* **Written request**
Copy every one of the items below word for word, line by line.

Records of interface elements:
################

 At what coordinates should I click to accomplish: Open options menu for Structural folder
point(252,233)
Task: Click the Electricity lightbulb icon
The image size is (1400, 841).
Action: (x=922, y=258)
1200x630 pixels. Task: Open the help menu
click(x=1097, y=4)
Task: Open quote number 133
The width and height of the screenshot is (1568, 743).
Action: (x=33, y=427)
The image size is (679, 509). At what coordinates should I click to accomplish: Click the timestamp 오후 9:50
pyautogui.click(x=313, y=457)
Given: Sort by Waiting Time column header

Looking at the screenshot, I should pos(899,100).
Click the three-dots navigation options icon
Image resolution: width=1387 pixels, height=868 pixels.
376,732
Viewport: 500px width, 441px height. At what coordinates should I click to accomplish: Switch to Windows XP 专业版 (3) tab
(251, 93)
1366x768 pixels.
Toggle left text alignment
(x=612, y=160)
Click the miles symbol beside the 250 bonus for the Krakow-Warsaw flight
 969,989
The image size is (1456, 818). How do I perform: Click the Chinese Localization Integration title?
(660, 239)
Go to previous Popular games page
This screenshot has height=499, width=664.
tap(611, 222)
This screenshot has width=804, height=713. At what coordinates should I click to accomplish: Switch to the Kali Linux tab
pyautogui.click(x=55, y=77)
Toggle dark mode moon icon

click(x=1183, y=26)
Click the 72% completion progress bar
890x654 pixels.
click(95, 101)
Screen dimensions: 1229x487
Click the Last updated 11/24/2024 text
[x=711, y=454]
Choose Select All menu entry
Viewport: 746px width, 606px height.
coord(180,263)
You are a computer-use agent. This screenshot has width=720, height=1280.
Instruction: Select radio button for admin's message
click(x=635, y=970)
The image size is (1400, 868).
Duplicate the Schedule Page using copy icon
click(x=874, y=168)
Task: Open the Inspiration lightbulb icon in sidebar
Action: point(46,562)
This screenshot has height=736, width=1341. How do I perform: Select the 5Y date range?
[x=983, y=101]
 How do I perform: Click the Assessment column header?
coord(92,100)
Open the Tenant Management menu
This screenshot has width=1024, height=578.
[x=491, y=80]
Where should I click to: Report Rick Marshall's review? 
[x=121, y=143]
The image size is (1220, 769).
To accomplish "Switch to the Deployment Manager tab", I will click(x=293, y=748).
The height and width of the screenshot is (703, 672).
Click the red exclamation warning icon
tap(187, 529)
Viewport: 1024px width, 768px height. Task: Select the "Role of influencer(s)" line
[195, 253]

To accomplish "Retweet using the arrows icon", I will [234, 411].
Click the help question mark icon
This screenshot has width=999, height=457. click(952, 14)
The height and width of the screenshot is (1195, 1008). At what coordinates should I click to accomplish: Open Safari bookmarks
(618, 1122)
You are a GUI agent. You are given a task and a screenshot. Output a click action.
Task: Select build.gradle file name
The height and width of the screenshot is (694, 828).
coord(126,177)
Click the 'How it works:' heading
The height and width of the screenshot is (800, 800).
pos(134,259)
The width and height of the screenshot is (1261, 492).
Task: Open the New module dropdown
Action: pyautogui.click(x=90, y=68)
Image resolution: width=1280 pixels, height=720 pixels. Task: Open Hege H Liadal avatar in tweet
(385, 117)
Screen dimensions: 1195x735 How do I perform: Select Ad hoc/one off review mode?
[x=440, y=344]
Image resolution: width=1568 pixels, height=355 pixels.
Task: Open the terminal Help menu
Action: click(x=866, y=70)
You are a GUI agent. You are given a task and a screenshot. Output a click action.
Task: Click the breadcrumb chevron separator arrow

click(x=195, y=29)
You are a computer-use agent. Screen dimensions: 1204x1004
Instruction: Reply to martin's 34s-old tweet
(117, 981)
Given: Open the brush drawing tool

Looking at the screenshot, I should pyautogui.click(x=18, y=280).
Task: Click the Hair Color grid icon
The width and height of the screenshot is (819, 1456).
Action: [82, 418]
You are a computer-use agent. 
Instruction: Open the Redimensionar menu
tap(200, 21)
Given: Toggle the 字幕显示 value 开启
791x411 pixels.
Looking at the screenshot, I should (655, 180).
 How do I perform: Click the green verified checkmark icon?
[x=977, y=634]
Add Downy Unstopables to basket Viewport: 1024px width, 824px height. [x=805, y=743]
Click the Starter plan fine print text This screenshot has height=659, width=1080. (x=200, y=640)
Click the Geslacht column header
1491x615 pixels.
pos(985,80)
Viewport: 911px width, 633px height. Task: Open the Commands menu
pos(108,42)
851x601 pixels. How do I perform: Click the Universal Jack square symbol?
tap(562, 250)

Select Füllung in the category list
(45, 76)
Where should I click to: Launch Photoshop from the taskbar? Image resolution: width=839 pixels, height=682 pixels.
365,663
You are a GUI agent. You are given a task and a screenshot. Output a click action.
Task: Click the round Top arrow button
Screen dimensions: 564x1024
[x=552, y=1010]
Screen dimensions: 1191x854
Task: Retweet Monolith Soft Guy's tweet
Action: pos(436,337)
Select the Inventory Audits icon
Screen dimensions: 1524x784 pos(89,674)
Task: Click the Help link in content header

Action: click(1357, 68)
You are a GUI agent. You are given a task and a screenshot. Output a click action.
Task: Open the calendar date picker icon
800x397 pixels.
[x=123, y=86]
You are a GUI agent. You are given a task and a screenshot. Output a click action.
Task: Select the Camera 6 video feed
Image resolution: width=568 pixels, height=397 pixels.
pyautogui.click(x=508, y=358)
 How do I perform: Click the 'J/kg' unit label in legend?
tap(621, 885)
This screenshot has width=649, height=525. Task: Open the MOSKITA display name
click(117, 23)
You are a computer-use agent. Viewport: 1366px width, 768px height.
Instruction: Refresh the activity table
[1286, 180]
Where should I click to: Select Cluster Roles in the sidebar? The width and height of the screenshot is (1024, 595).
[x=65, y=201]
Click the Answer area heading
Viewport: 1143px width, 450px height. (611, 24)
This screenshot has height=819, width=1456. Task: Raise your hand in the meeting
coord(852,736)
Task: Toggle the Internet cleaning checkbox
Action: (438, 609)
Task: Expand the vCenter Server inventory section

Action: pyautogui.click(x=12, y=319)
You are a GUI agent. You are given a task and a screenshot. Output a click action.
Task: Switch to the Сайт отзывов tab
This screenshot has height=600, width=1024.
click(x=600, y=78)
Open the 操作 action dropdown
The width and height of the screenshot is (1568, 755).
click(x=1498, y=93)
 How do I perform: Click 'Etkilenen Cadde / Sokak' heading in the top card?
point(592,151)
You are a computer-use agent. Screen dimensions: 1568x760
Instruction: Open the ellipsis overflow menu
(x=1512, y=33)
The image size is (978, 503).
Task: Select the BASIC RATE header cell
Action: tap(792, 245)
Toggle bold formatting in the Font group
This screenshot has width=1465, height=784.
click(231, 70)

################

* **Complete output**
 At what coordinates should I click to accomplish: Open options menu for Structural folder
point(252,233)
Task: Click the Electricity lightbulb icon
The image size is (1400, 841).
Action: (x=922, y=258)
1200x630 pixels. Task: Open the help menu
click(x=1097, y=4)
Task: Open quote number 133
The width and height of the screenshot is (1568, 743).
Action: (x=33, y=427)
The image size is (679, 509). At what coordinates should I click to accomplish: Click the timestamp 오후 9:50
pyautogui.click(x=313, y=457)
Given: Sort by Waiting Time column header

Looking at the screenshot, I should pos(899,100).
Click the three-dots navigation options icon
Image resolution: width=1387 pixels, height=868 pixels.
376,732
Viewport: 500px width, 441px height. At what coordinates should I click to accomplish: Switch to Windows XP 专业版 (3) tab
(251, 93)
1366x768 pixels.
Toggle left text alignment
(x=612, y=160)
Click the miles symbol beside the 250 bonus for the Krakow-Warsaw flight
 969,989
The image size is (1456, 818). How do I perform: Click the Chinese Localization Integration title?
(660, 239)
Go to previous Popular games page
This screenshot has height=499, width=664.
tap(611, 222)
This screenshot has width=804, height=713. At what coordinates should I click to accomplish: Switch to the Kali Linux tab
pyautogui.click(x=55, y=77)
Toggle dark mode moon icon

click(x=1183, y=26)
Click the 72% completion progress bar
890x654 pixels.
click(95, 101)
Screen dimensions: 1229x487
Click the Last updated 11/24/2024 text
[x=711, y=454]
Choose Select All menu entry
Viewport: 746px width, 606px height.
coord(180,263)
You are a computer-use agent. This screenshot has width=720, height=1280.
Instruction: Select radio button for admin's message
click(x=635, y=970)
The image size is (1400, 868).
Duplicate the Schedule Page using copy icon
click(x=874, y=168)
Task: Open the Inspiration lightbulb icon in sidebar
Action: point(46,562)
This screenshot has height=736, width=1341. How do I perform: Select the 5Y date range?
[x=983, y=101]
 How do I perform: Click the Assessment column header?
coord(92,100)
Open the Tenant Management menu
This screenshot has width=1024, height=578.
[x=491, y=80]
Where should I click to: Report Rick Marshall's review? 
[x=121, y=143]
The image size is (1220, 769).
To accomplish "Switch to the Deployment Manager tab", I will click(x=293, y=748).
The height and width of the screenshot is (703, 672).
Click the red exclamation warning icon
tap(187, 529)
Viewport: 1024px width, 768px height. Task: Select the "Role of influencer(s)" line
[195, 253]

To accomplish "Retweet using the arrows icon", I will [234, 411].
Click the help question mark icon
This screenshot has width=999, height=457. click(952, 14)
The height and width of the screenshot is (1195, 1008). At what coordinates should I click to accomplish: Open Safari bookmarks
(618, 1122)
You are a GUI agent. You are given a task and a screenshot. Output a click action.
Task: Select build.gradle file name
The height and width of the screenshot is (694, 828).
coord(126,177)
Click the 'How it works:' heading
The height and width of the screenshot is (800, 800).
pos(134,259)
The width and height of the screenshot is (1261, 492).
Task: Open the New module dropdown
Action: pyautogui.click(x=90, y=68)
Image resolution: width=1280 pixels, height=720 pixels. Task: Open Hege H Liadal avatar in tweet
(385, 117)
Screen dimensions: 1195x735 How do I perform: Select Ad hoc/one off review mode?
[x=440, y=344]
Image resolution: width=1568 pixels, height=355 pixels.
Task: Open the terminal Help menu
Action: click(x=866, y=70)
You are a GUI agent. You are given a task and a screenshot. Output a click action.
Task: Click the breadcrumb chevron separator arrow

click(x=195, y=29)
You are a computer-use agent. Screen dimensions: 1204x1004
Instruction: Reply to martin's 34s-old tweet
(117, 981)
Given: Open the brush drawing tool

Looking at the screenshot, I should pyautogui.click(x=18, y=280).
Task: Click the Hair Color grid icon
The width and height of the screenshot is (819, 1456).
Action: [82, 418]
You are a computer-use agent. 
Instruction: Open the Redimensionar menu
tap(200, 21)
Given: Toggle the 字幕显示 value 开启
791x411 pixels.
Looking at the screenshot, I should (655, 180).
 How do I perform: Click the green verified checkmark icon?
[x=977, y=634]
Add Downy Unstopables to basket Viewport: 1024px width, 824px height. [x=805, y=743]
Click the Starter plan fine print text This screenshot has height=659, width=1080. (x=200, y=640)
Click the Geslacht column header
1491x615 pixels.
pos(985,80)
Viewport: 911px width, 633px height. Task: Open the Commands menu
pos(108,42)
851x601 pixels. How do I perform: Click the Universal Jack square symbol?
tap(562, 250)

Select Füllung in the category list
(45, 76)
Where should I click to: Launch Photoshop from the taskbar? Image resolution: width=839 pixels, height=682 pixels.
365,663
You are a GUI agent. You are given a task and a screenshot. Output a click action.
Task: Click the round Top arrow button
Screen dimensions: 564x1024
[x=552, y=1010]
Screen dimensions: 1191x854
Task: Retweet Monolith Soft Guy's tweet
Action: pos(436,337)
Select the Inventory Audits icon
Screen dimensions: 1524x784 pos(89,674)
Task: Click the Help link in content header

Action: click(1357, 68)
You are a GUI agent. You are given a task and a screenshot. Output a click action.
Task: Open the calendar date picker icon
800x397 pixels.
[x=123, y=86]
You are a GUI agent. You are given a task and a screenshot. Output a click action.
Task: Select the Camera 6 video feed
Image resolution: width=568 pixels, height=397 pixels.
pyautogui.click(x=508, y=358)
 How do I perform: Click the 'J/kg' unit label in legend?
tap(621, 885)
This screenshot has width=649, height=525. Task: Open the MOSKITA display name
click(117, 23)
You are a computer-use agent. Viewport: 1366px width, 768px height.
Instruction: Refresh the activity table
[1286, 180]
Where should I click to: Select Cluster Roles in the sidebar? The width and height of the screenshot is (1024, 595).
[x=65, y=201]
Click the Answer area heading
Viewport: 1143px width, 450px height. (611, 24)
This screenshot has height=819, width=1456. Task: Raise your hand in the meeting
coord(852,736)
Task: Toggle the Internet cleaning checkbox
Action: (438, 609)
Task: Expand the vCenter Server inventory section

Action: pyautogui.click(x=12, y=319)
You are a GUI agent. You are given a task and a screenshot. Output a click action.
Task: Switch to the Сайт отзывов tab
This screenshot has height=600, width=1024.
click(x=600, y=78)
Open the 操作 action dropdown
The width and height of the screenshot is (1568, 755).
click(x=1498, y=93)
 How do I perform: Click 'Etkilenen Cadde / Sokak' heading in the top card?
point(592,151)
You are a computer-use agent. Screen dimensions: 1568x760
Instruction: Open the ellipsis overflow menu
(x=1512, y=33)
The image size is (978, 503).
Task: Select the BASIC RATE header cell
Action: tap(792, 245)
Toggle bold formatting in the Font group
This screenshot has width=1465, height=784.
click(231, 70)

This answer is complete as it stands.